Karl Nolle, MdL
Lausitzer Rundschau, 14.11.2002
Luftretter des ADAC fühlen sich ausgetrickst
Vergabe in Leipzig soll nicht rechtmäßig sein / Klage eingereicht
Der ADAC Sachsen hat dem Sächsischen Innenministerium vorgeworfen, bei der Vergabe für den Betrieb des Luftrettungsstützpunktes Leipzig zu Gunsten der Deutschen Rettungsflugwacht (DRF) nicht rechtmäßig gehandelt zu haben. Das "Affentheater" der Staatsregierung sei unverständlich, sagte Nikolaus Köhler-Totzki, der Vorsitzende des ADAC Sachsen, gestern in Dresden. Das sei ein in der 100-jährigen Geschichte des ADAC einmaliger Vorgang.
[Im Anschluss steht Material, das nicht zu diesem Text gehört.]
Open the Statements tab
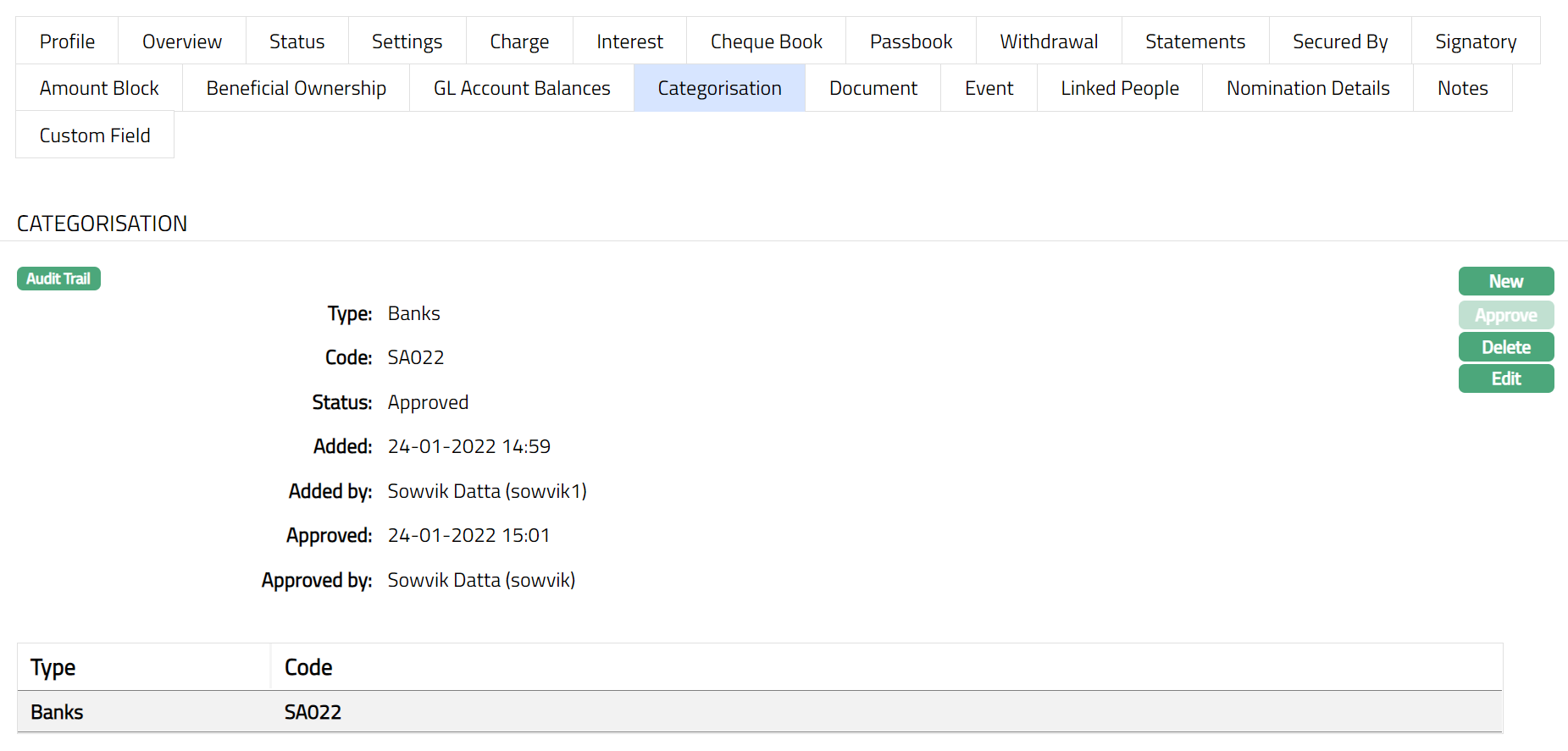This screenshot has width=1568, height=751. (1194, 41)
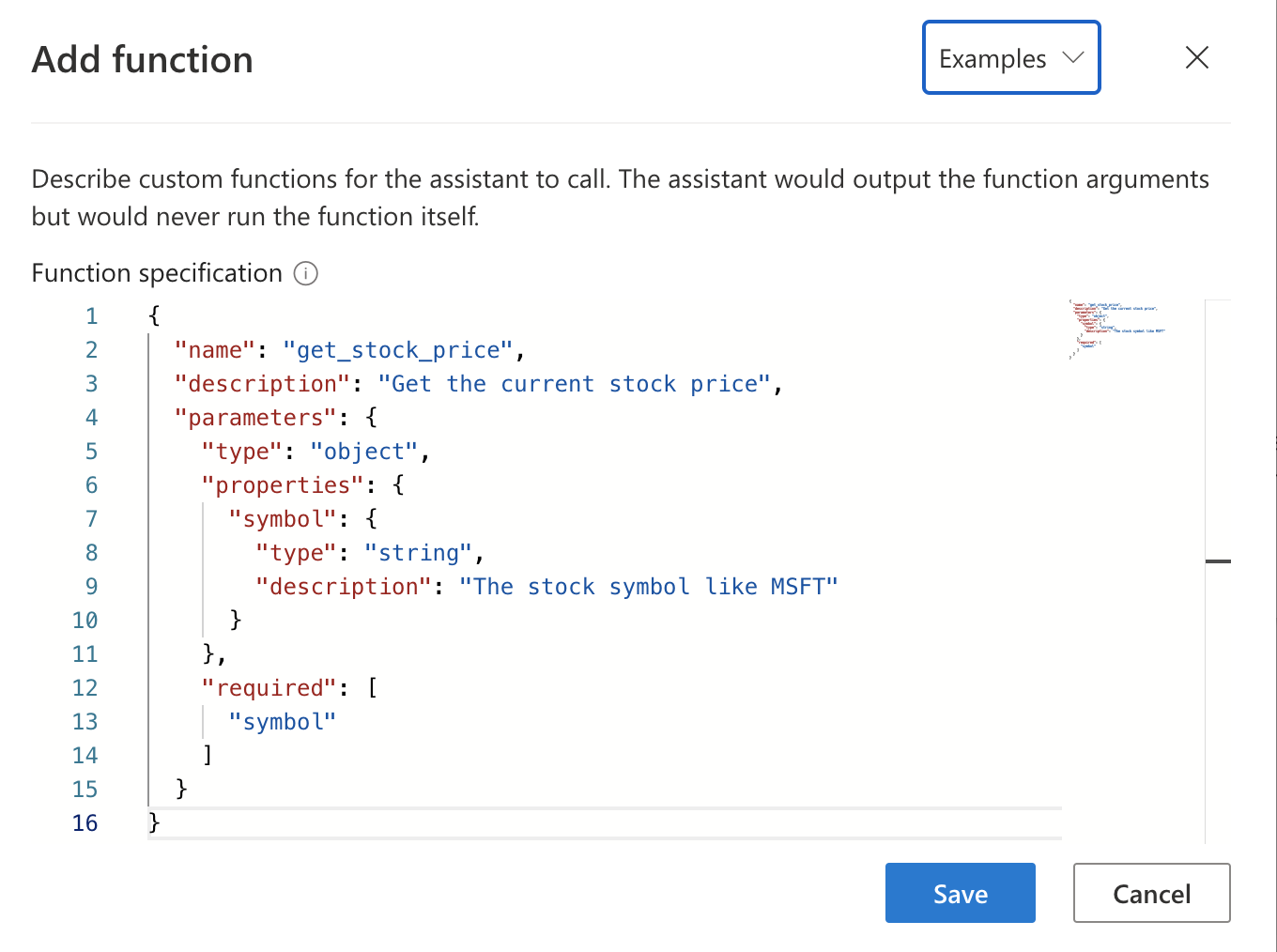Image resolution: width=1277 pixels, height=952 pixels.
Task: Click "symbol" inside the required array
Action: pyautogui.click(x=282, y=722)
Ende Oktober hatte das Innenministerium gegen den ADAC entschieden und der DRF den Zuschlag für den Betrieb des Luftrettungsstützpunktes erteilt. Der ADAC klagt gegen den Bescheid vor dem Verwaltungsgericht Leipzig.
In den Satzungen verspricht der ADAC seinen Mitgliedern die Rettung aus der Luft, bislang aber sind am sächsischen Himmel keine fliegenden "Gelben Engel" zu sehen. Als aber der Leipziger Luftrettungsstützpunkt in einem Angebotsverfahren Anfang des Jahres neu ausgeschrieben wurde, schien die Stunde gekommen. Unter allen Umständen sollte der neue Betreiber diesmal ADAC heißen. Daraus wurde nichts, der ADAC fühlt sich ausgetrickst.
In einer ersten Ausschreibungsrunde im Frühjahr will der Automobil-Club das beste Angebot vorgelegt haben, alle Krankenkassen, die ja die Rettungseinsätze bezahlen müssen, hätten sich für den ADAC ausgesprochen, heißt es. Konkurrent DRF hingegen habe statt der geforderten zwei nur anderthalb Hubschrauber angeboten und sei preislich schlechter gewesen. Dann aber soll es plötzlich ein Dankschreiben des DRF an das Innenministerium gegeben haben, wegen des erteilten Zuschlags. Der ADAC bekam Wind von der Sache und zog vor das Leipziger Verwaltungsgericht. Der Automobilclub erwartet nun in den nächsten Tagen eine Entscheidung.
Für den ADAC und Köhler-Totzki unverständlich startete das Ministerium daraufhin eine zweite Ausschreibungsrunde. Alle Angebote hätten Mängel aufgewiesen, sagte Ministe- riumssprecher Thomas Uslaub zur Begründung. Im Oktober dann kam die Absage, die DRF erhielt den Zuschlag. Jetzt drängte auch die Zeit, weshalb Sofortvollzug angeordnet wurde. Am 1. Januar 2003 soll der DRF starten können.
Der ADAC fühlt sich hintergangen. Dort glaubt man sich im Besitz von Beweismitteln, die eine Mauschelei zwischen DRF und dem Innenministerium belegen, aus welchen Gründen auch immer. So sollen Informationen über das ADAC-Angebot an den Konkurrenten gelangt sein, der DRF sei erlaubt worden, ihr Angebot einseitig nachzubessern, das von der DRF vorgelegte Preisangebot von rund 27 Euro pro Flugminute sei nicht realistisch zu kalkulieren.
Ein "Mondpreis", sagt Köhler-Totzki, das Ministerium hätte die Kostendeckung prüfen müssen. Die DRF fliege in keiner Stadt unter 35 Euro, das Angebot des ADAC liegt bei 34 Euro, spitz kalkuliert. Schließlich habe das Ministerium bewusst eine Verzögerung herbeigeführt, heißt es weiter, um dann mit dem Argument der Eilbedürftigkeit Sofortvollzug anordnen zu können.
Köhler-Totzki spricht von einem "Sumpf in der sächsischen Politik", den er nach nur zwölf Jahren nicht für möglich gehalten hätte. Der Ministeriumssprecher weist alle Vorwürfe zurück, und wieder einmal ist es der SPD-Abgeordnete Karl Nolle, der die Staatsregierung mit einer parlamentarischen Anfrage zur Stellungnahme auffordert.